• **STATED GOAL 1**
In the records, replace "Netzwerk" with "Partner" in the stretch from the line containing "Kalite Politikamız (231, 244)" through the line containing "Cookie-Richtlinie (EU) (786, 2527)". Reproduce only those lines, with everything else unchanged.

Start of EXCERPTED PASSAGE

Trends In Union Organizing And Certification Under The Ontario Labour Relations Act
      

David L. Brisbin
      

November, 2003

 

Overview

 

The Globe & Mail recently ran an article with the headline "Unions covering fewer of Canada's workers". Within that article, a CLC senior economist was quoted as saying: 

"In 2002, just under one in three Canadian workers were covered by a collective agreement. The union coverage rate has trended down, by more than 9 percentage points, from a high of 41.8% in 1984 to 32.2% in 2002." 
      

New organizing has slowed rather than reversed the overall decline in union density.

     

This may reflect not just rowing against the tide, but also a failure by unions to devote enough resources to the task, to cooperate more in organizing and to reach out sufficiently to the 'new work force'." 

 

Why, then, is there a need to address this topic?

 

First, absolute numbers of union members have increased in the five-year period 1997-2002. If an employer is the target of a union organizing campaign involved in this absolute numerical increase, general statistics of declining overall percentages of union membership are cold comfort.

 

Secondly, the passages quoted above are part of a presentation to a multi-union conference to explore innovative techniques to organize workers to address this problem from the union's perspective.

 

Techniques of change being reviewed by unions include looking at non-monetary concerns, particularly job security, dignity and fairness, and organizing non-traditional targets, particularly those occupied by young people in transitory jobs, a spectrum including fast food, retail and university graduate programs. Unions are organizing beyond their original mandates. Traditionally private sector unions are organizing in the public sector while unions which historically represented public servants are now targeting factory workers.

 

Statistics from the Ontario Labour Relations Board show union organizing is on the increase in Ontario.

 

Trade unions are using increasingly sophisticated marketing methods to facilitate their organizing campaigns.

End of EXCERPTED PASSAGE
Start of RECORD LIST

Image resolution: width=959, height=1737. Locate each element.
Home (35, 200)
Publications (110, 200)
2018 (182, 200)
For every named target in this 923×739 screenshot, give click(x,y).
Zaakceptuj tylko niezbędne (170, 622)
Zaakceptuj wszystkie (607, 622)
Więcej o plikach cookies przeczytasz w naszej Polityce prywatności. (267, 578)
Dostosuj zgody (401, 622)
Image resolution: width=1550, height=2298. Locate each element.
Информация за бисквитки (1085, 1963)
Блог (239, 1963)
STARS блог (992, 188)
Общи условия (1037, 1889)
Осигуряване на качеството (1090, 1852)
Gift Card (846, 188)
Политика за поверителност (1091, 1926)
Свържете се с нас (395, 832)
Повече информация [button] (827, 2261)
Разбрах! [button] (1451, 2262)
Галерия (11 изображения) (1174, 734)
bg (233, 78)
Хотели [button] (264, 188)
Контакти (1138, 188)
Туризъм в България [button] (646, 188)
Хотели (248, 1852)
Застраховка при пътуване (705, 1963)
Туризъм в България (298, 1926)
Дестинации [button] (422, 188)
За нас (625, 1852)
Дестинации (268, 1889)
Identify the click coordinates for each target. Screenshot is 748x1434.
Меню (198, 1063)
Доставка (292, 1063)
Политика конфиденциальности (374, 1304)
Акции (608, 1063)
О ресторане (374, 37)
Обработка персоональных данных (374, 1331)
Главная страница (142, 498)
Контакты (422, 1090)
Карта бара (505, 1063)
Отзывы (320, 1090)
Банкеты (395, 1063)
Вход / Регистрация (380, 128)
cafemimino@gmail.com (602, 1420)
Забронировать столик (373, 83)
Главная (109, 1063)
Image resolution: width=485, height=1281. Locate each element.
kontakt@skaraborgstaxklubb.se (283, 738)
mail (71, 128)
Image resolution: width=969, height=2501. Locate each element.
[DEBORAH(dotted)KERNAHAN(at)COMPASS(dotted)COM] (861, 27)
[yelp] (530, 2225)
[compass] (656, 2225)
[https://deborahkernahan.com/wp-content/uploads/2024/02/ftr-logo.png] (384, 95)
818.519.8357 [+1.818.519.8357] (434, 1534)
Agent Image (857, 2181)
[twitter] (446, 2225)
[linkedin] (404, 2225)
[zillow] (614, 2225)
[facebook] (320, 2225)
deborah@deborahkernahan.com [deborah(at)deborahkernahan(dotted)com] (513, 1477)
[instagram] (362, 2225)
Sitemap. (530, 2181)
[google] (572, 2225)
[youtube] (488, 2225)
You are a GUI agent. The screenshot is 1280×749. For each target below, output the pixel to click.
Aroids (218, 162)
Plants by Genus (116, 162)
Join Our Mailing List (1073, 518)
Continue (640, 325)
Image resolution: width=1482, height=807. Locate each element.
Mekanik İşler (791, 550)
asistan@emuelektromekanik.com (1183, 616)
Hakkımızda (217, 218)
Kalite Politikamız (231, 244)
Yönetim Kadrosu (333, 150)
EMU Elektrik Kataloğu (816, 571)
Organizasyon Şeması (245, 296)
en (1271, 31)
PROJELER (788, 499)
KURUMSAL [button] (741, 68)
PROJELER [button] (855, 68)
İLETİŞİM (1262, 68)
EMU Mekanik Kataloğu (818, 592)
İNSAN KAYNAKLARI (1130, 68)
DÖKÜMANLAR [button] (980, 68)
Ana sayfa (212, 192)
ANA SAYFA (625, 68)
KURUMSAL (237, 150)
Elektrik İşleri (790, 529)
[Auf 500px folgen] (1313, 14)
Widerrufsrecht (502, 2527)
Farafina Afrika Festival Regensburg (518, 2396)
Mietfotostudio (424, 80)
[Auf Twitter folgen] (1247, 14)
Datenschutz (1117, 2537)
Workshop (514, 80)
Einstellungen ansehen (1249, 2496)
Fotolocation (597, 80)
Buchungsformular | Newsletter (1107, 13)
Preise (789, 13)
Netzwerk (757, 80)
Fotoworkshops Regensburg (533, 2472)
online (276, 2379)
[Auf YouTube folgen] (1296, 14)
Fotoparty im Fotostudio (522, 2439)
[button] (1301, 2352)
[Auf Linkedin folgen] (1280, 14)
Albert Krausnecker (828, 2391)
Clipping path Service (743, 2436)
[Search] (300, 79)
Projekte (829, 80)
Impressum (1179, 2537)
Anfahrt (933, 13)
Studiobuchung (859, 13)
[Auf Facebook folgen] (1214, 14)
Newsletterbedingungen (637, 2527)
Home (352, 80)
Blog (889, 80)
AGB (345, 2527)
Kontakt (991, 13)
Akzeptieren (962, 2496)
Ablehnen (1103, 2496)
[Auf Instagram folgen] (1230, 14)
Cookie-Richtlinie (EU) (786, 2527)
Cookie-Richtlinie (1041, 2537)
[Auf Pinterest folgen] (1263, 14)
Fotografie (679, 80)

End of RECORD LIST

• **STATED GOAL 2**
Write the next part of the article on union organizing trends in Ontario, starting after its final sentence.

• **REPLY 1**
Kalite Politikamız (231, 244)
Yönetim Kadrosu (333, 150)
EMU Elektrik Kataloğu (816, 571)
Organizasyon Şeması (245, 296)
en (1271, 31)
PROJELER (788, 499)
KURUMSAL [button] (741, 68)
PROJELER [button] (855, 68)
İLETİŞİM (1262, 68)
EMU Mekanik Kataloğu (818, 592)
İNSAN KAYNAKLARI (1130, 68)
DÖKÜMANLAR [button] (980, 68)
Ana sayfa (212, 192)
ANA SAYFA (625, 68)
KURUMSAL (237, 150)
Elektrik İşleri (790, 529)
[Auf 500px folgen] (1313, 14)
Widerrufsrecht (502, 2527)
Farafina Afrika Festival Regensburg (518, 2396)
Mietfotostudio (424, 80)
[Auf Twitter folgen] (1247, 14)
Datenschutz (1117, 2537)
Workshop (514, 80)
Einstellungen ansehen (1249, 2496)
Fotolocation (597, 80)
Buchungsformular | Newsletter (1107, 13)
Preise (789, 13)
Partner (757, 80)
Fotoworkshops Regensburg (533, 2472)
online (276, 2379)
[Auf YouTube folgen] (1296, 14)
Fotoparty im Fotostudio (522, 2439)
[button] (1301, 2352)
[Auf Linkedin folgen] (1280, 14)
Albert Krausnecker (828, 2391)
Clipping path Service (743, 2436)
[Search] (300, 79)
Projekte (829, 80)
Impressum (1179, 2537)
Anfahrt (933, 13)
Studiobuchung (859, 13)
[Auf Facebook folgen] (1214, 14)
Newsletterbedingungen (637, 2527)
Home (352, 80)
Blog (889, 80)
AGB (345, 2527)
Kontakt (991, 13)
Akzeptieren (962, 2496)
Ablehnen (1103, 2496)
[Auf Instagram folgen] (1230, 14)
Cookie-Richtlinie (EU) (786, 2527)

• **REPLY 2**
Their brochures have come a long way from past efforts - poorly reproduced monochrome handouts featuring badly-drawn cartoons and slogans from the '30's.

 

Now they feature upbeat stories and quotes from young engaging union members from a wide variety of workplaces and ethnic backgrounds.

 

The unions' websites are becoming increasingly sophisticated and are indicative of the very contemporary approach that unions are taking to attempt to foster a very positive image with their target audience.

 

Along with traditional themes such as improved pay and benefits, job security, respect and dignity, these websites also point out the social action being taken by trade unions, whether it be in areas such as health and safety, employment diversity, social responsibility through charitable programs. Today's trade unions are trying a multi-faceted marketing approach.

 

You are invited to review websites such as that of the United Steelworkers of America at www.uswa.ca, the Canadian Auto Workers at www.caw.ca and the United Food & Commercial Workers at www.ufcw.ca. This list is by no means exclusive or exhaustive but it provides an indication of the messages being sent out by unions to both their current members and, more importantly, potential members.

 

A somewhat more negative but nonetheless innovative approach is displayed on the website of the American Federation of Labour, www.aflcio.org. One portion of it, EYE ON CORPORATE AMERICA, through both statistics and interactive games, very skilfully attacks not only blatant Enron-style mismanagement but also exorbitant salaries paid to some Fortune 500 CEO's.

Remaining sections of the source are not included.